Automa-ton of fun
2D action-platformers are a dime a dozen these days. There’s so many of them out there that it can be quite the challenge to keep track of them all - let alone the quality ones. I can’t tell you how many times I’ve randomly come across a YouTube video or Twitch stream of a really good game of this genre, only to discover that it was released a few years ago. So, dear readers, I present to you a quality 2D action-platformer that is brand-new to the market - OmegaBot.
In OmegaBot, you play as a scrappy little robot on a mission to save the world. A familiar concept, but it works well. In this world, humankind and machines live together side-by-side in a perfect society. That is, until one day, when an ominous mist descends on the world, infecting all organic life and turning humans and animals into half-robotic monstrosities.
Four champions of humanity were then sent out to discover the source of this apocalyptic event and put an end to it, only to succumb to the virus themselves. OmegaBot picks up right at this point; our little robotic buddy’s adventure begins on the outskirts of the ruined city. The story unfolds throughout the game while the robot battles enemies, takes on the corrupted champions, and makes several friends along the way.
The story is surprisingly deep, and can get a little dark at times. For such a small game there’s a lot of world-building: from the opening cinematic, to the stories of the characters you meet along the way, to environmental cues, you learn a lot about the true devastation this virus caused. And don’t be fooled by OmegaBot’s charming aesthetic: there are some pretty sad moments. One in particular has to do with a lost child you meet in one of the stages. I must say I was pretty surprised when that story unfolded.
OmegaBot plays like a 2D platformer that any gamer should be familiar with. You’re traversing stages from left to right, blasting enemies and avoiding hazards with well-timed jumps. At the end of each stage you’ll go toe-to-toe against a boss. Once that boss is defeated, you’ll earn a power-up, such as a dash ability and a double-jump, to help you as you continue your battle against the corruption. There’s also hidden areas to find, characters to meet, and different weapons to unlock.
While I did say that OmegaBot treads familiar territory, there’s some fresh aspects of gameplay that sets it apart from your traditional action-platformer. You have both a life bar and an energy bar. Every time you fire your weapon, your energy bar depletes. If the bar goes below 50%, you’ll start firing a weaker variant of your gun. If the bar fully depletes, you can’t shoot, and move slower. You’ll have to avoid fights while your energy recharges. Enemies you destroy will leave behind mechanical parts, which you can then collect and use to upgrade either your health or your energy level. Finally, whenever you shot an enemy, a number pops above their head. Every time you land a hit, the number goes up - but given time, that number starts to go down. The higher the number when the enemy is defeated, the more health and parts that enemy drops. So in order to get the most out of your battles, it’s beneficial to be on the offensive.
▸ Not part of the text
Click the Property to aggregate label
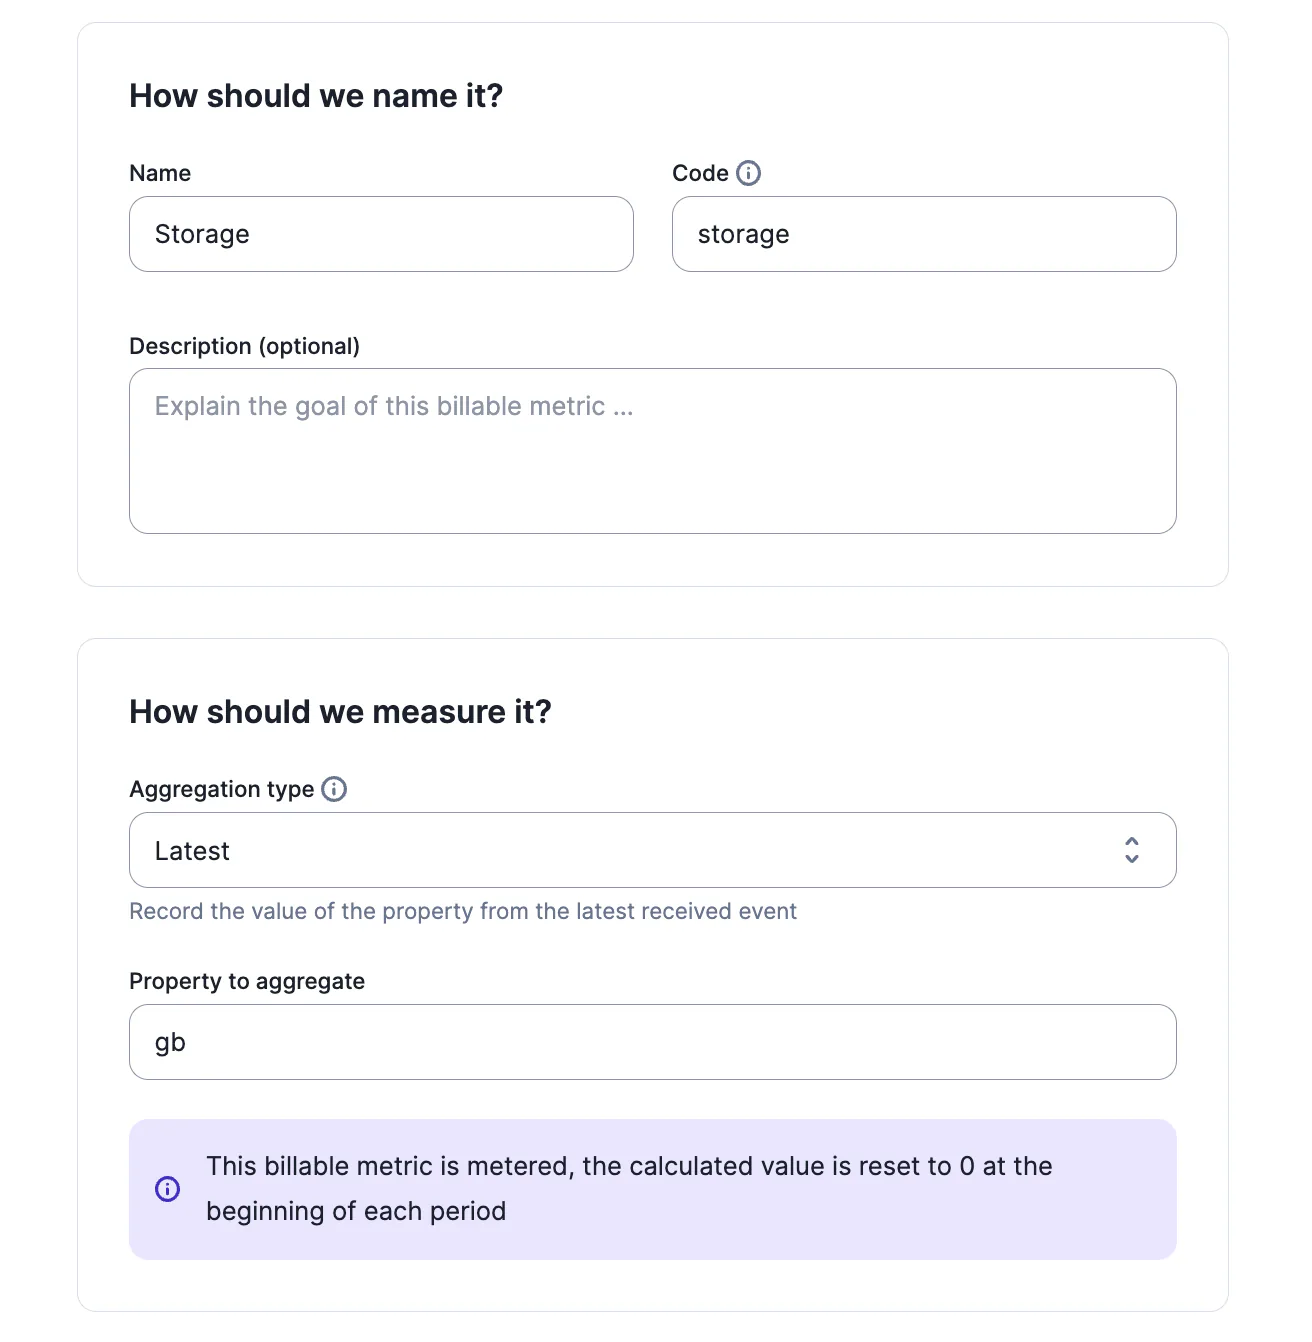Screen dimensions: 1312x1342 pos(247,981)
The levels themselves are quite the challenge. There is some real precision-platforming evident in OmegaBot. You need to time your jumps, avoid falling objects, and navigate moving platforms all the while battling enemies. There’s also sections where progress is blocked by a door, and the only way to proceed is to defeat a wave of baddies. One mechanic worth pointing out is that when you shoot, the kickback pushes you backwards. This can get frustrating if you’re on the edge of a platform, but it can be beneficial too, as you can shoot down and “pogo jump” your way across some hazards. You’ll find yourself dying quite a bit in OmegaBot; luckily there’s checkpoints placed throughout each level. If I were to compare the levels and gameplay to another game, I’d say it’s a good mix of the NES Mega Man games and Shovel Knight.
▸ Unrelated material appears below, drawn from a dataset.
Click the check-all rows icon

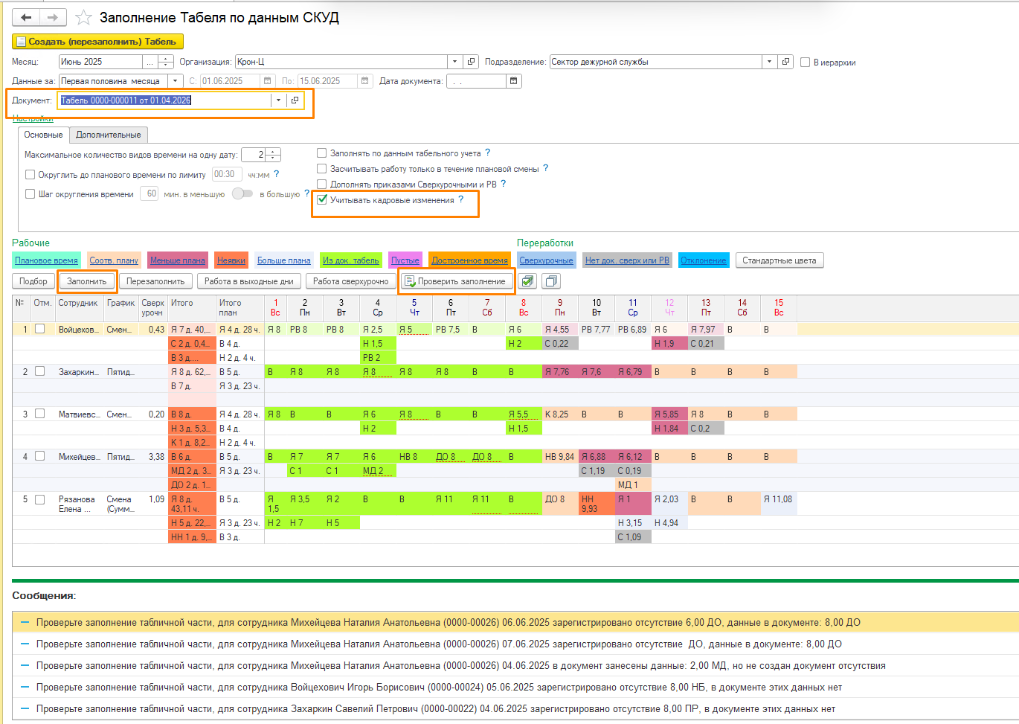point(528,282)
OmegaBot’s boss battles also have just the right amount of challenge. Each of the four champions have patterns that you need to learn and counter-attack in order to be victorious. It takes a few tries to get everything down, but I never found boss battles to be unfair. Even during the final boss battle, every time I died (and it was a lot) was only due to my mistakes. The controls are tight and responsive, and work perfectly for a game like this that requires such precise movement and attacks.
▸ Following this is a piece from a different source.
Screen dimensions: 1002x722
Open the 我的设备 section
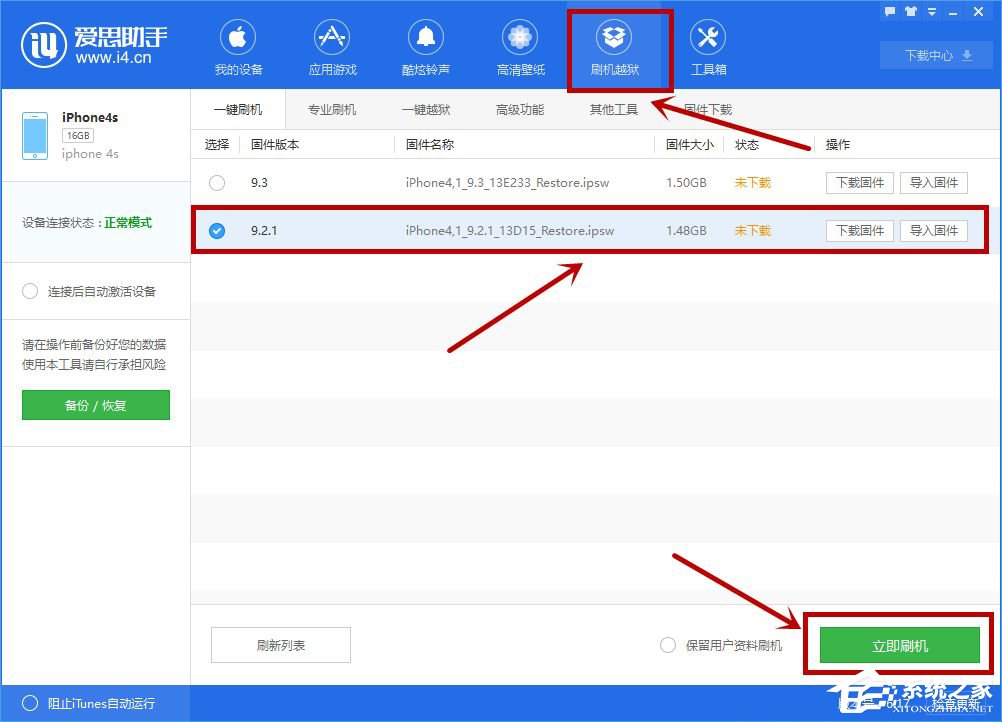click(x=237, y=44)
The game is relatively short though; I was able to complete my first playthrough in about four hours. Thankfully, there’s a New Game Plus mode, which carries all your upgrades into a new playthrough. Other than that, there’s not much here in terms of replayability. There were also several grammatical errors during the dialogue scenes, which did make things confusing at times. The game also retails at $12.99 USD for consoles, which feels like just a bit too much. I’d be much more comfortable in the $7.99 - $9.99 range.
Final Grade: B
OmegaBot is a fun game. It doesn’t do anything revolutionary; but then again it doesn’t have to. It’s a familiar experience for anyone who’s played a 2D action-platformer, and while it doesn’t break any new ground, it’s still an enjoyable ride. The story is interesting and emotional, the characters are memorable, and the gameplay is challenging. If you’re in the market for a good, albeit short experience and have some cash to spare, you can’t go wrong with OmegaBot
OmegaBot is available on the Nintendo Switch, Xbox, PS4, and PC
Review code provided by the publisher.